First, install the tidyverse package if you have not yet done so.

That will have readxl as part of the group of packages.

#install.packages("tidyverse")
library(tidyverse)
## Loading tidyverse: ggplot2
## Loading tidyverse: tibble
## Loading tidyverse: tidyr
## Loading tidyverse: readr
## Loading tidyverse: purrr
## Loading tidyverse: dplyr
## Warning: package 'tidyr' was built under R version 3.3.2
## Conflicts with tidy packages ----------------------------------------------
## filter(): dplyr, stats
## lag():    dplyr, stats
library(readxl)

Unlike a csv, you can’t just copy and paste the URL for an Excel sheet.

You gotta download the file first.

Right click the link of the Excel data link and click Save File As…

read_excel()

Excel spreadsheets have multiple sheets and it’s best to explore what it looks like in Excel first because read_excel() requires specific sheets to be referred to when importing.

Give it a shot with the first sheet.

df_xl <- read_excel("StatisticsSummary.xls", sheet=1)

Check it

View(df_xl)

This isn’t right.

The problem with Excel files is that people love to format it in ways that make it look nice in Excel but makes no sense in R.

read_excel() again

But this time we’ll add skip=2 so it skips the first rows when bringing in the data.

df_xl <- read_excel("StatisticsSummary.xls", sheet=1, skip=2)

Much better

View(df_xl)

Not there yet, though. In anticipation of the work we’re going to be doing, we should go ahead and simplify the column names so there are no characters or spaces.

Cleaning (part 1)

We’ll use the make.names() function on the column names. This function makes syntactically valid names out of character vectors.

colnames(df_xl) <- make.names(colnames(df_xl) )

Check it

Alright, that’s a bit better.

Still, some oddness in the names but that’s because enters were replaced with periods.

Change the name of a single column

We need to get the exact name of the Year column.

colnames(df_xl)
##  [1] "Fiscal.Year......7.1.6.30" "Accessions"               
##  [3] "Autopsies"                 "Exam.inations"            
##  [5] "Other.Cases"               "TOTAL"                    
##  [7] "Cremations"                "X..incl.crem"             
##  [9] "Homicides"                 "Suicide"                  
## [11] "Accidents"                 "Undetermined"             
## [13] "ALL"                       "U.20"                     
## [15] "U.17"                      "SIDS"                     
## [17] "Clinicals"

Copy Fiscal.Year......7.1.6.30 and paste it into `colnames(dataframe_name)[colnames(dataframe_name) == ‘ColumnNameToBeChanged’] <- ‘NewColumnName’

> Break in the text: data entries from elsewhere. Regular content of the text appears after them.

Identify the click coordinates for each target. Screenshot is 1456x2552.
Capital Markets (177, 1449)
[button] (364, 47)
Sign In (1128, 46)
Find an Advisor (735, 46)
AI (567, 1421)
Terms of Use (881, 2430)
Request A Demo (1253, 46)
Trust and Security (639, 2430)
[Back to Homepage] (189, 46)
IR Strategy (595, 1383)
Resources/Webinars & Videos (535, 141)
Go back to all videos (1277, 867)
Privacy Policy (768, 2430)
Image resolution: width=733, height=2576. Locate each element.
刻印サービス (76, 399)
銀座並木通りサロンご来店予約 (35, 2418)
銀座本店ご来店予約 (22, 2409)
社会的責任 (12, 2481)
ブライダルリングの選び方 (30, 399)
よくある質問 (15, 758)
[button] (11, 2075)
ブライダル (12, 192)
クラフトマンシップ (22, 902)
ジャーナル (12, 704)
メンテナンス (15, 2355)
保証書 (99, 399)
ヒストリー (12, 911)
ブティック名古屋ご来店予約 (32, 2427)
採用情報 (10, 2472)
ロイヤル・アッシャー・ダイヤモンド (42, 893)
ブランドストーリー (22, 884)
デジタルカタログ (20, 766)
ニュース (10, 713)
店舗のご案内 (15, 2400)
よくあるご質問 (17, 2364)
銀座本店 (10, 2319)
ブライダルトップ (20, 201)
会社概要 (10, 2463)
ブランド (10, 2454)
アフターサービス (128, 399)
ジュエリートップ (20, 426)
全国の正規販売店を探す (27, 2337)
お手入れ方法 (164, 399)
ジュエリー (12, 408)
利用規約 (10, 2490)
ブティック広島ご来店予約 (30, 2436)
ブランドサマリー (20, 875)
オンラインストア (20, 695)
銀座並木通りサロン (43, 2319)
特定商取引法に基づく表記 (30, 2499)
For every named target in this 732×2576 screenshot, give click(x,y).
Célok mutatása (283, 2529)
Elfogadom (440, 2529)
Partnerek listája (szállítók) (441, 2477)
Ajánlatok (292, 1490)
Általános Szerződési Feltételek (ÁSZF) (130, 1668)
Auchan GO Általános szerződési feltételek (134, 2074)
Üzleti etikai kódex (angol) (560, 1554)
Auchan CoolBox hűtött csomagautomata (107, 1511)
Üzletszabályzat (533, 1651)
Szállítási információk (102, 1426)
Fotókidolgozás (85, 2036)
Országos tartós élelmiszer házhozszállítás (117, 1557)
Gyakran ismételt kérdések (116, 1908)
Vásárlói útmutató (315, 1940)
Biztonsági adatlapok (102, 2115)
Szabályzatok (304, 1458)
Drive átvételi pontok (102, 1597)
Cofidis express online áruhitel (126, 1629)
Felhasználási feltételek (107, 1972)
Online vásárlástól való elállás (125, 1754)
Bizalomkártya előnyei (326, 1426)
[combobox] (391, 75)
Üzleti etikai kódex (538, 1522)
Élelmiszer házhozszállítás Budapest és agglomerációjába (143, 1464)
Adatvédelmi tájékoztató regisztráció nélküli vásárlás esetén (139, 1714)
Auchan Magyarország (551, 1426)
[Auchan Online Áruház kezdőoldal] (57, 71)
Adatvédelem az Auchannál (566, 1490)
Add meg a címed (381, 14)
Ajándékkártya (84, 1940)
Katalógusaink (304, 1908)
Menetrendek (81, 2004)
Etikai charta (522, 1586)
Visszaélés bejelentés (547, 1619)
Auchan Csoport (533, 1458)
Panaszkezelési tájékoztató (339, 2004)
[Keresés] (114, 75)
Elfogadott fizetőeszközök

colnames(df_xl)[colnames(df_xl) == 'Fiscal.Year......7.1.6.30'] <- 'Year'

Check it

colnames(df_xl)
##  [1] "Year"          "Accessions"    "Autopsies"     "Exam.inations"
##  [5] "Other.Cases"   "TOTAL"         "Cremations"    "X..incl.crem" 
##  [9] "Homicides"     "Suicide"       "Accidents"     "Undetermined" 
## [13] "ALL"           "U.20"          "U.17"          "SIDS"         
## [17] "Clinicals"

Fix the other names if you want. I’m going to leave them as is for now.

Is the df_xl sheet clean enough to work with?

Scroll down to the bottom of the data.

Not clean yet. There are a bunch of NAs.

That might give us some issues later on so let’s take care of it now.

Eliminating NAs

Easiest way to get rid of NAs is to subset or filter out the NAs based on one column.

Let’s use the Year column.

There are two ways: subset() or filter()

  1. Base R
df_xl <- subset(df_xl, !is.na(Year))
  1. dplyr
df_xl <- filter(df_xl, !is.na(Year))

What’s the difference? Personal preference for this one. There’s not much difference.

Check it

No NAs at the bottom.

It took a few lines of code but the data’s cleaned up enough to analyze or visualize with.